Boyd Matson has climbed Mount Kilimanjaro, Africa’s highest peak, three times. He has gone scuba diving in both Antarctic and Arctic waters and competed in a 150mile foot race in the Sahara Desert. He has piloted experimental submarines and helped teach captive-bred whooping cranes a migration route. But none of those accomplishments would have been possible without his first big adventure: climbing Signal Peak near Big Spring, Texas, with Boy Boyd Matson Scout Troop 333 from Midland, Texas. Although the peak rises just a couple of hundred feet above the West Texas prairie, it captivated Matson and his fellow Scouts, who could imagine long-gone Native Americans signaling from the peak’s conical top.
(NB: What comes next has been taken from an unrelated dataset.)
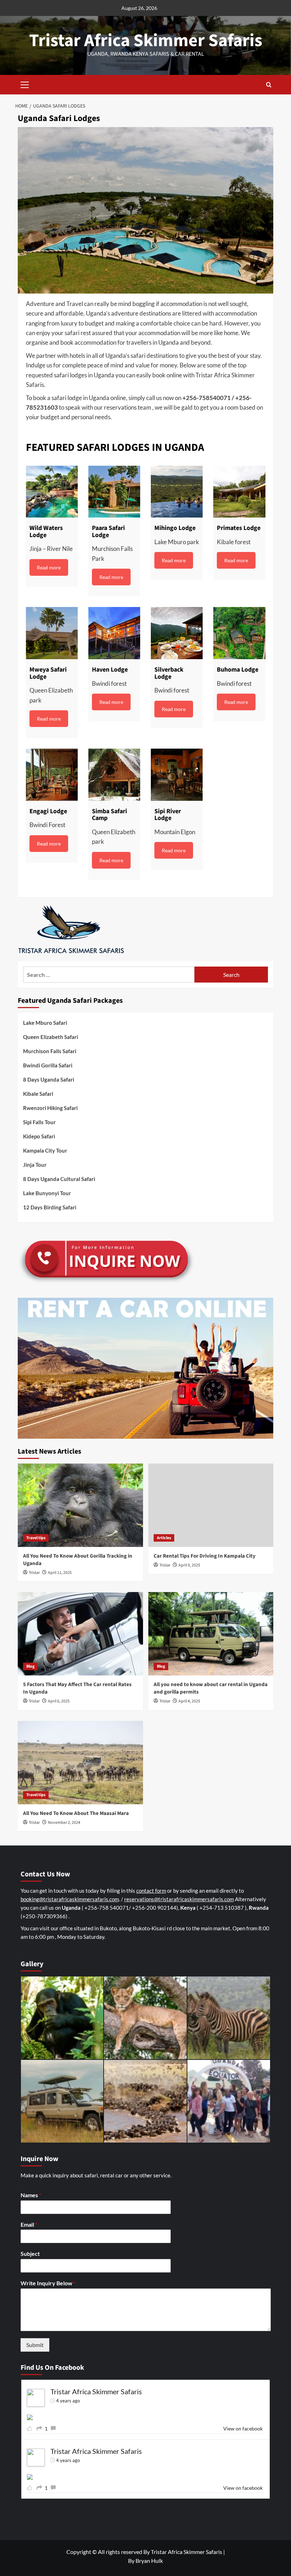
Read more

When they asked their Scoutmaster if they could explore it, he quickly agreed, saying, “Go ahead. See what’s there.”
Matson’s thirst for adventure has served him well as the host of “National Geographic Explorer” and countless National Geographic videos, as a spokesman for the National Geographic Society, and now as host of the weekly radio show “National Geographic Weekend.” Before joining National Geographic, he spent many years in television news, including stints as coanchor of ABC’s “World News Now” and NBC’s “Sunday Today.” Speaking at the BSA’s National Annual Meeting in May, where he was named a Distinguished Eagle Scout, Matson said many of his adventures are just like Scout camp: “You’re sleeping in tents, you’re going places that you’ve never been, and you’re exploring and seeing the world in a way you couldn’t have imagined possible because of this confidence you’ve been given.”
Half a century later, the 1961 Eagle Scout continues to accept that invitation. “What happened in Scouting spoke to me,” Matson said. “And it wasn’t just the words of the Law or the Oath, it was the experiences and what it taught me about life and taking challenges and being willing to explore and go on adventures.”
Matson likes to say that he’s been bitten by, scratched by, pooped on, or kissed by most of the creatures found at your local zoo. He has also seen the world and shown it to his fellow Americans, all because a long-ago Scoutmaster invited him to go see what’s there.